Senza la conformità urbanistica, non si può nemmeno iniziare a parlare di procedure ambientali.

2. Scegliere la localizzazione rispettando i criteri di contenimento del suolo

Quando si individua il sito, Comune e proponente devono tenere conto dei criteri contenuti nelle Linee guida del MASE (Decreto Direttoriale n. 257/2024). Questi criteri danno priorità al recupero di aree brownfield, cioè siti industriali dismessi. Solo in seconda battuta si possono considerare aree greenfield, e comunque devono trattarsi di zone già previste negli strumenti urbanistici come lottizzazioni industriali non ancora realizzate.

Questa impostazione riflette il principio, condiviso anche a livello europeo (Direttiva UE 2023/1791), di usare il territorio in modo efficiente e limitare il consumo di nuovo suolo. La scelta del luogo non è solo una questione di pianificazione: incide sulla legittimità complessiva dell’intero procedimento.

3. Aprire un dialogo preliminare con il Comune

Una volta trovata un’area compatibile dal punto di vista urbanistico, si apre una fase di confronto tra Comune e proponente. Questo dialogo serve a:

-chiarire quali impatti avrà il progetto sul territorio e sulle infrastrutture;

-valutare quali ricadute economiche e occupazionali ci saranno per la zona;

-individuare in anticipo eventuali problemi ambientali o urbanistici.

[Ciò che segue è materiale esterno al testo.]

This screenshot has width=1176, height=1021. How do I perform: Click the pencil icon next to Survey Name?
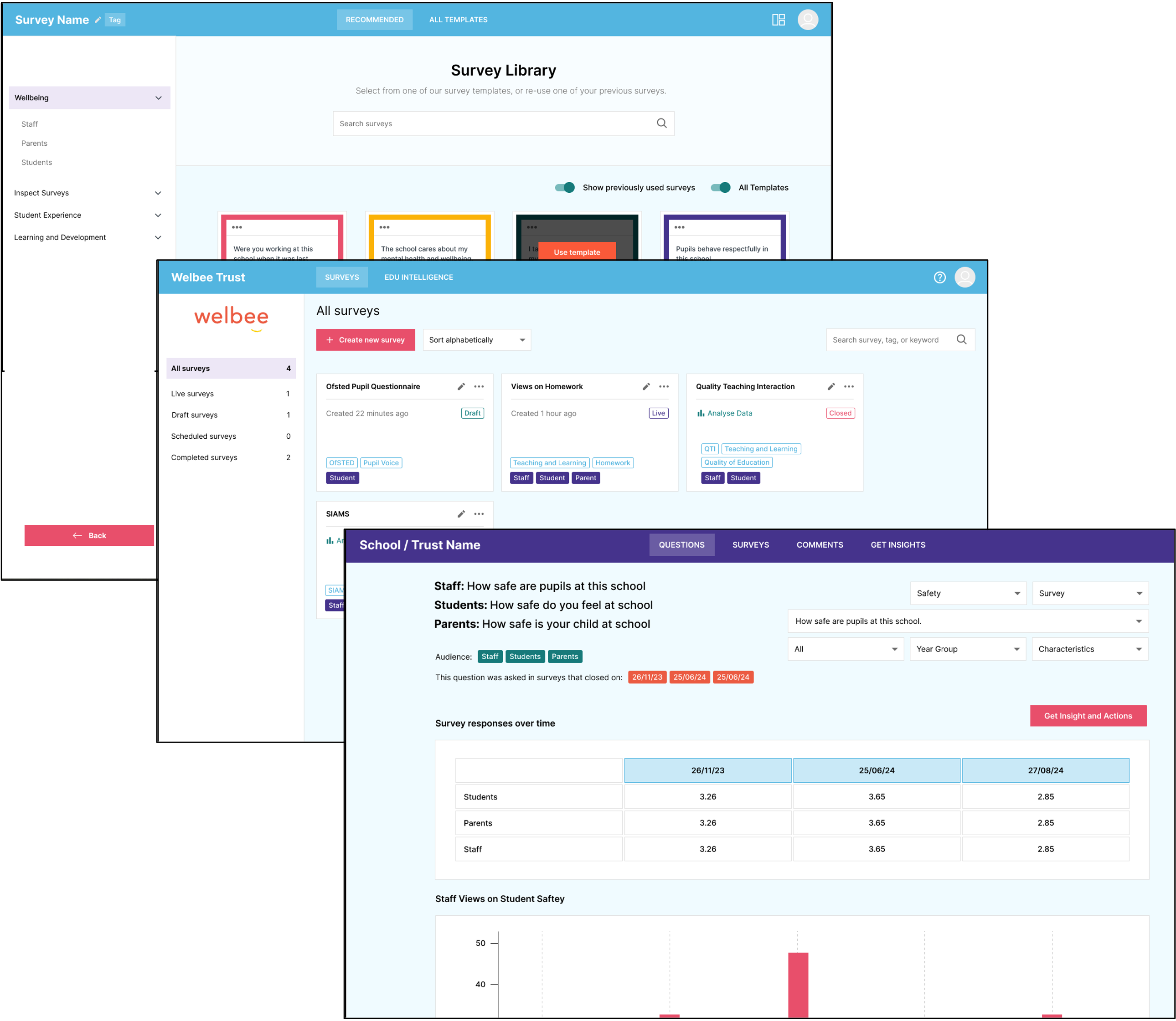[x=98, y=20]
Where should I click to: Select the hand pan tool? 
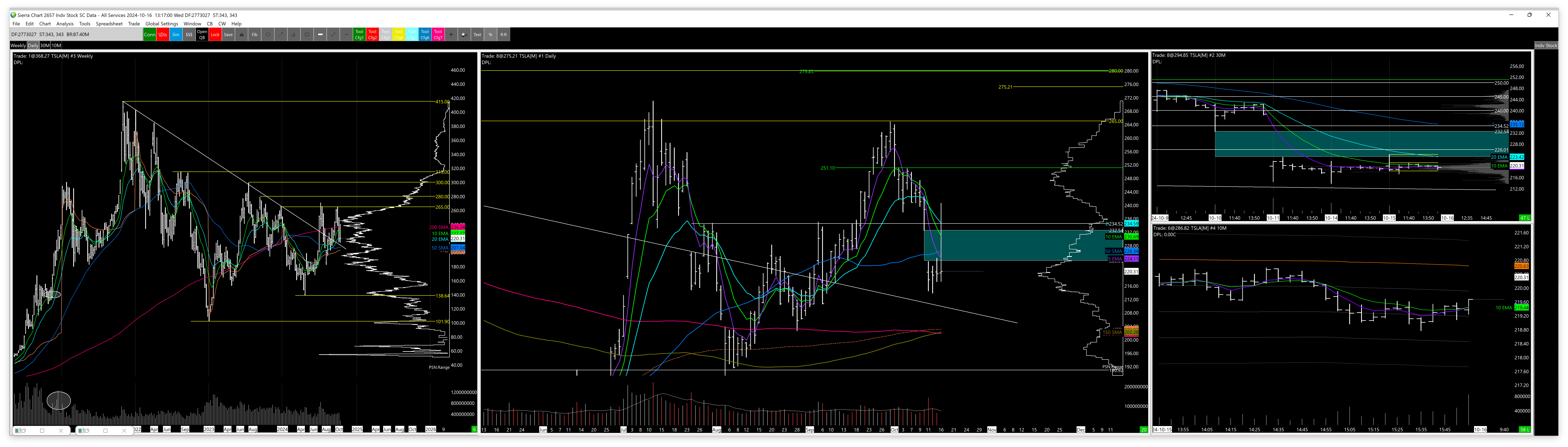464,35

Se occorre una variante urbanistica, in questa fase vengono coinvolti anche gli enti che dovranno esprimere i pareri necessari.

4. Ottenere le valutazioni ambientali prima di qualsiasi altro titolo

Prima di poter chiedere il permesso di costruire, è indispensabile completare le valutazioni e autorizzazioni ambientali. Queste vengono prima di tutto il resto, e senza di esse qualsiasi provvedimento successivo risulta illegittimo.

In particolare, bisogna:

sottoporre il progetto alla verifica di assoggettabilità a VIA (ai sensi dell’art. 19 del D.Lgs. 152/2006), quando la potenza complessiva dei generatori di emergenza supera i 50 MW, oppure 25 MW se ci si trova in aree critiche o sensibili;

se la potenza supera i 150 MW, scatta la VIA statale (art. 23 D.Lgs. 152/2006).

I tempi indicativi sono di circa 3 mesi per la verifica di assoggettabilità, e fino a 12 mesi per la VIA nazionale.

5. Richiedere l’Autorizzazione Integrata Ambientale (AIA)

Dopo aver concluso la procedura di VIA, se il progetto rientra nella disciplina delle emissioni industriali, serve anche l’Autorizzazione Integrata Ambientale (AIA).

L’AIA è di competenza statale per impianti con potenza superiore a 300 MW, mentre sopra i 50 MW è la Regione a occuparsene.

Questo provvedimento raccoglie in un unico atto tutte le autorizzazioni ambientali necessarie: emissioni in atmosfera, scarichi idrici, rumore, utilizzo delle risorse naturali. I tempi di rilascio vanno dai 6 ai 12 mesi, secondo quanto previsto dal D.Lgs. 152/2006, dal D.Lgs. 128/2010 e dalla Direttiva 2010/75/UE.

6. Rispettare le condizioni ambientali, le mitigazioni e le compensazioni

Durante i procedimenti ambientali, ai quali partecipano tutte le amministrazioni coinvolte e il pubblico interessato, possono essere imposte condizioni ambientali, misure di mitigazione e interventi compensativi. Queste prescrizioni non sono optional: fanno parte integrante dei titoli ambientali e influenzano direttamente come si realizzerà e gestirà l’impianto.

7. Ottenere i titoli edilizi

Solo dopo aver completato tutte le procedure ambientali e ottenuto le relative autorizzazioni si può finalmente chiedere il permesso di costruire. Di norma viene rilasciato entro 3 mesi, a condizione che il progetto rispetti pienamente le prescrizioni urbanistiche e ambientali.

Considerazioni conclusive

La sequenza di passaggi necessaria per realizzare un data center dimostra come le valutazioni ambientali e urbanistiche non siano formalità accessorie, ma condizioni sostanziali perché l’intervento sia legittimo. Se non si rispetta il giusto ordine delle fasi – dalla destinazione urbanistica alla VIA e all’AIA – l’intero progetto rischia di essere annullato e bloccato. Il data center rappresenta quindi un esempio emblematico di come pianificazione del territorio e tutela preventiva dell’ambiente debbano procedere integrate.

La procedura unificata attualmente in fase di elaborazione potrebbe semplificare significativamente questo percorso, riducendo i tempi complessivi e garantendo un coordinamento più efficace tra le diverse amministrazioni coinvolte.